VIENNA, Austria (AP) – A fourth official in western Austria has received a package containing acid, but was not injured when he opened it, authorities said Saturday as they widened their investigation into the mysterious targeting of area politicians.

Alois Lissl, director of public safety in the province of Upper Austria, told reporters the latest acid package – mailed like the others from neighboring Germany – was delivered late Friday to an unidentified administrator in the town of Raab.

The administrator opened the package but was not injured by the corrosive liquid it contained, Lissl said.

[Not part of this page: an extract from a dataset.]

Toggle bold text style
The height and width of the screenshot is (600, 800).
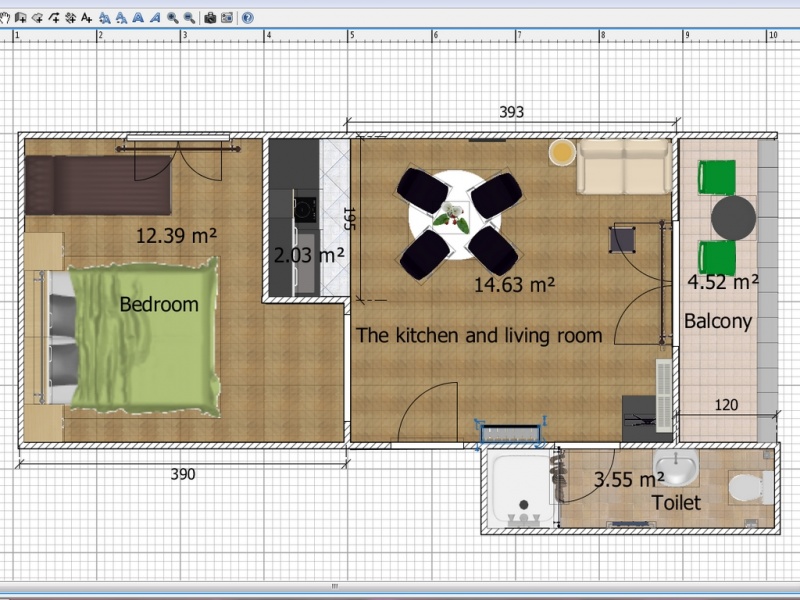tap(138, 18)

Lissl said a preliminary investigation suggested all four packages contained butyric acid – a corrosive substance that is harmful if swallowed or inhaled and is considered a severe skin, eye and respiratory irritant.

On Friday, an official in the town of Weisskirchen was treated at a hospital for burns to both hands and a thigh after he opened a package at his home office. Police said they intercepted two similar packages sent to other officials in the town about 120 miles west of Vienna.

All four packages were mailed from Passau, Germany, just over the border from the western Austrian city of Linz, Lissl said Saturday.

Federal counterterrorism officials took charge of the investigation, Austrian media reported Saturday, and experts with the Federal Criminal Investigations Bureau – Austria’s equivalent of the FBI – were examining the packages for DNA and fingerprints.

Results from forensics tests being conducted in Salzburg were not expected until sometime next week.

Investigators said they could not be certain the same individual sent all four packages, though police said they were working on the assumption that whoever mailed them held a grudge.

Officials said the exact motive remained unclear. The official who suffered the burns – former Weisskirchen mayor Rudolf Prinz – is a member of the ruling Social Democratic Party, yet two of the other packages targeted officials with the conservative Austrian People’s Party.

The acid sent to Prinz was hidden in a cigar box, Lissl said.

Locals said that suggested the sender is an acquaintance.

“Only insiders know how much Mr. Prinz enjoys a good cigar,” the Austria Press Agency quoted Weisskirchen resident Irmgard Balasch as saying.

Prinz, 61, said he was injured when he opened the package and it released a noxious vapor. In addition to the burns, he was treated for an inflamed eye and inflamed nasal passages.

“It burned my eyes, my nose and my skin, and it stank up the whole house,” Prinz told Austrian public broadcaster ORF.

Prinz was quoted by the newspaper Oberoesterreichischen Nachrichten as saying he had received threats in 2000 after the municipality refused to allow developers to build on a valuable plot of land.

Authorities declined to comment on whether those threats were linked to Friday’s acid attack.